China is Kenya’s largest bilateral lender, with an outstanding debt of Sh692 billion or 66.5 per cent of all the bilateral loans, as of the end of September 2021. The National Treasury officials revealed that they had requested all its bilateral creditors for debt service suspension estimated at $379 million (Sh42.8 billion).
“However, this amount is now projected to be lower at around $89 million (Sh10.05 billion) due to non-participation by some creditors,” said Kenyan authorities in a letter to IMF boss.

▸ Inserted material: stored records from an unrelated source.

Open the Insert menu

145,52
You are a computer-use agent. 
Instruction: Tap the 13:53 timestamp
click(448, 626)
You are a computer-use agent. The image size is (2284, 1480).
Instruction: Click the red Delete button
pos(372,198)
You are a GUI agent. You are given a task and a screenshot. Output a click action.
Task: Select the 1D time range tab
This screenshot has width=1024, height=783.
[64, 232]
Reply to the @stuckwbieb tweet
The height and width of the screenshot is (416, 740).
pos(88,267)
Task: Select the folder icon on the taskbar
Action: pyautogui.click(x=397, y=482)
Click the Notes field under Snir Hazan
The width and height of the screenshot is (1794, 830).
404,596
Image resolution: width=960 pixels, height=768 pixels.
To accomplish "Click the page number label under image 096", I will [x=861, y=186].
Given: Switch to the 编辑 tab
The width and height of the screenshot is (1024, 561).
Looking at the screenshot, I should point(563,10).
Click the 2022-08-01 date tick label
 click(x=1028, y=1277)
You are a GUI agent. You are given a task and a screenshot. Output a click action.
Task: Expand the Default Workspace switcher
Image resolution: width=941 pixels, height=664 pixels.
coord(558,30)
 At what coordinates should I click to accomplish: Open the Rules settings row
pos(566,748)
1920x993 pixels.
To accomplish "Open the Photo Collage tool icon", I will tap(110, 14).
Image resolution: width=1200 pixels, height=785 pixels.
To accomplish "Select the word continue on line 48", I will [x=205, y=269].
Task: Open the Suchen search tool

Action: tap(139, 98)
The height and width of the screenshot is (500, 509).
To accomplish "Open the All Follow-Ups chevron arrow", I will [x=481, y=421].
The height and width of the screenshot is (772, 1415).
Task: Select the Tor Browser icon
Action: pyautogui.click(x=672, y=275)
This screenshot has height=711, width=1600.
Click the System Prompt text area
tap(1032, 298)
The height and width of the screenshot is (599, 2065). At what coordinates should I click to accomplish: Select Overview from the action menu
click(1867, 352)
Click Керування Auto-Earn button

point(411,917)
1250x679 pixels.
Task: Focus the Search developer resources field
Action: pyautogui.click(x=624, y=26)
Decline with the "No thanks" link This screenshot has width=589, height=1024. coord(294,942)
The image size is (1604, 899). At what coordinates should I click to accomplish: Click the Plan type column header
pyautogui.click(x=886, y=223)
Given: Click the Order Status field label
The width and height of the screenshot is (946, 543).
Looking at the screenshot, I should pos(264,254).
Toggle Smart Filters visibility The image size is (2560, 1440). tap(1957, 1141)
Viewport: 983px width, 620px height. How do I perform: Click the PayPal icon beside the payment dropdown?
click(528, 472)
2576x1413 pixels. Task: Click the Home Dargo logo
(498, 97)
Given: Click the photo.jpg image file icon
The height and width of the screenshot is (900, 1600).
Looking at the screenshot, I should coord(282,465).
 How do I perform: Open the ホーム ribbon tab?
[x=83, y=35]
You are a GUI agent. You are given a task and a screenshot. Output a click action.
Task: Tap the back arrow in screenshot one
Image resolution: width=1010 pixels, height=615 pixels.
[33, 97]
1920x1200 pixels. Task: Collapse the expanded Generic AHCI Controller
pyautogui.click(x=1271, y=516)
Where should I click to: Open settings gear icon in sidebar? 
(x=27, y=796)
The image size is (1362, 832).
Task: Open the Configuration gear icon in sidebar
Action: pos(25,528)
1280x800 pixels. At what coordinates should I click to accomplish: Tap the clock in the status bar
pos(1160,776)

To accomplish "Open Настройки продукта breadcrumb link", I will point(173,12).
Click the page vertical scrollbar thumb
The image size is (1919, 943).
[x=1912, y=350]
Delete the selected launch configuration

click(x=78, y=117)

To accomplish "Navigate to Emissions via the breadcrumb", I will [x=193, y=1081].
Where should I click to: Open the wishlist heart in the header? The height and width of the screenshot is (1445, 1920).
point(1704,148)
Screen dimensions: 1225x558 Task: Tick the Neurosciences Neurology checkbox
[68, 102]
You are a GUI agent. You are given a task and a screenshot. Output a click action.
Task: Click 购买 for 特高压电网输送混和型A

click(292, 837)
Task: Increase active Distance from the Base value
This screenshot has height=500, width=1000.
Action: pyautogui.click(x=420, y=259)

During the first phase (January to June 2021), Kenya obtained debt suspension of $425 million (Sh45.5 billion), with China reluctantly joining other G-20 members in the debt service suspension initiative (DSSI) that was aimed at giving developing countries ravaged by Covid-19 pandemic some breathing space in their debt repayment obligations.
During this period, China gave Kenya a debt repayment moratorium of Sh30 billion.
However, the China Development Bank, another major Chinese lender, did not participate in the initiative.
China is said to have pushed back against Kenya’s request for the extension of the debt service holiday for another six months to December. Kenya is supposed to have paid China $558.4 million (Sh63.1 billion) between July and December 2021, according to data from the World Bank.
The repayment includes the first phase of the Standard Gauge Railway (SGR) from Mombasa to Nairobi, where Kenya was expected to pay Exim Bank of China about Sh10 billion.
World Bank data, however, shows that the country was to pay China, $325.7 million (Sh36.8 billion) in July alone.
This differs from the data given by Treasury in one of its reports. In the report, the Treasury indicates that it paid Sh29.86 billion to China in three months between July and September.
However, data from the Central Bank of Kenya (CBK), the fiscal agent and banker for the National Treasury, shows that the government’s net foreign assets (NFA) – a reserve of Kenya’s dollar assets at CBK dropped by a massive Sh47.7 billion in August, meaning more dollars left the State coffers in July.
“The decline in NFA of CBK was largely due to scheduled debt service and other central bank operations,” said the National Treasury.
The debt repayment marathon in the second half of 2021 impacted negatively on the local currency, with the country’s export and tourism earnings yet to recover fully from the negative effects of the Covid-19 pandemic.
However, the Shilling has been propped up by a steady inflow of diaspora remittances as well as loans from multilateral institutions such as the World Bank and the IMF. The country also successfully issued a Eurobond of $1 billion (Sh113 billion) in June.
As a result, Kenya was forced to painstakingly service all its external debt obligations that were due in the six months to December 2021, a situation that saw its external position deteriorate with the Shilling trading at a record low of 113 against the US dollar.